A group of hipster gin makers came close to creating chaos after they accidentally made mustard gas while trying to concoct a new flavour.
Workers from Sipsmith distillery, in Chiswick, west London, were attempting to create a mustard-flavoured drink but instead made the dangerous chemical agent, famous for its devastating use in World War One.
Kit Clancy, assistant distiller at Sipsmith, said: 'There was a near disaster. What the guys actually produced was in effect mustard gas. The distillery was evacuated. That one wasn't made again.'
There's more at the link.
I don't think they issue licenses to make that stuff any more . . . certainly not during peacetime!
Seriously, though; while reading more for this blog post, I found that the distillery's blog has a lot of interesting articles, from 'British Drinking Traditions: A Brief History of Winter Warmers', to 'Inside London’s Historic Gin Shops', to 'Around the World in 80 Gins: Swiss Gin' and more.
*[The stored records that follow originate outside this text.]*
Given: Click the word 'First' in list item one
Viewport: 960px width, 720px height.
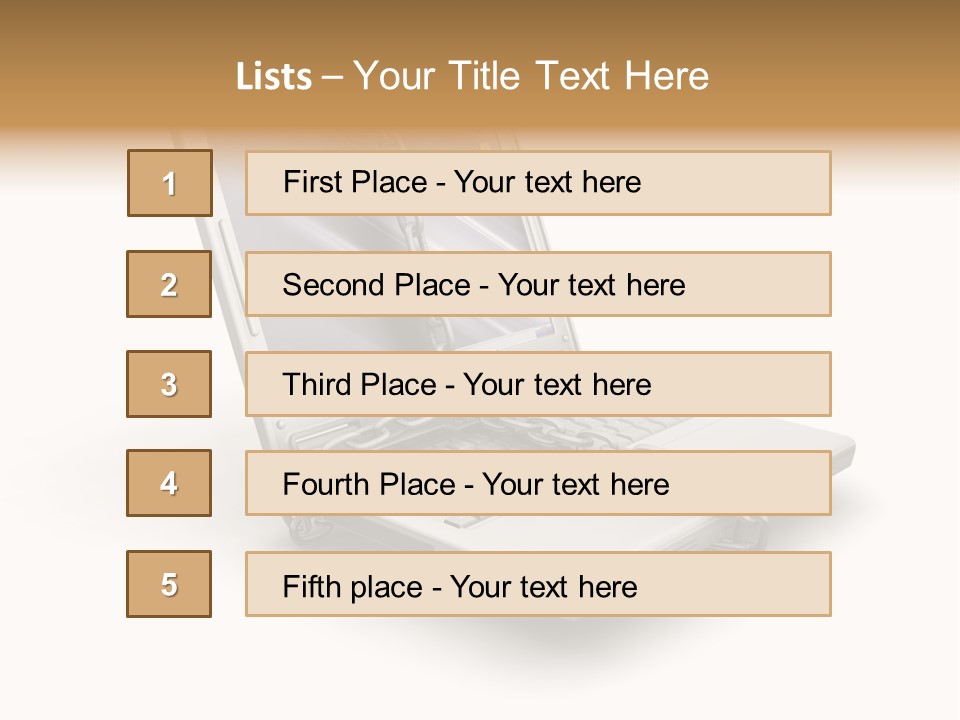Looking at the screenshot, I should pos(308,182).
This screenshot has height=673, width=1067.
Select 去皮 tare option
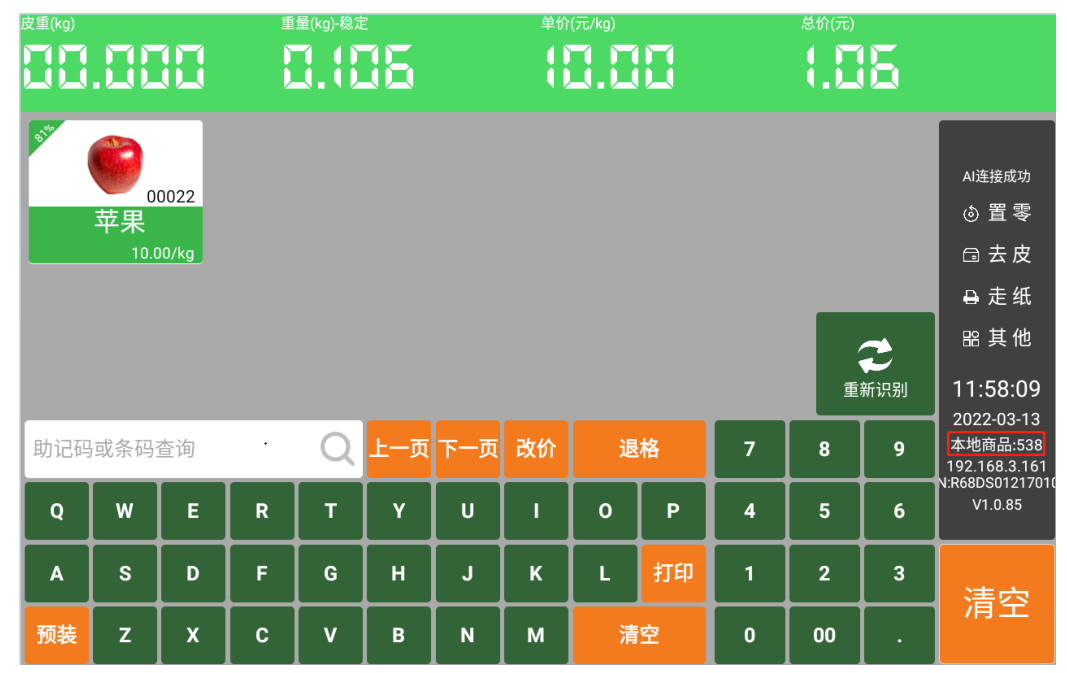pyautogui.click(x=997, y=255)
It's worth a look if you're that way inclined.
Peter
4 comments:
From the comments on this article, "Yeah, this doesn't pass the smell test. Chemist here- mustard gas is chemically quite different from mustard oil, and really only has a relatively slight mustard smell. To make sulphur mustard, you *have to be trying to do it*. It is not an accidental byproduct, as you need a strong chlorinating agent and a controlled precursor (OPCW schedule 2), or you need sulphur dichloride (schedule 3) and ethene gas (and a pressure vessel). Unless they are admitting to deliberately making schedule 1, real deal chemical weapons, it's a marketing ploy by these insufferable public school bores."
I'm just not buying it. You can accidentally make pepper gas (I might have a little experience here), but I just don't believe you bumble your way into mustard gas.
What's worse? An accidental 1-time only or someone believing this is actually good marketing?
Take care.
Agree with Jennifer. This has to be some sort of January Fool's jape.
While it's certainly possible to produce sulfur mustard without actually going out and buying the controlled precursors as such, there's no plausible process that resembles anything one would attempt with food products.
Still, it's a fun story.
Who thevhell thinks, mustard flavored booze, that's the ticket! Just eat a hot dog with your Jack.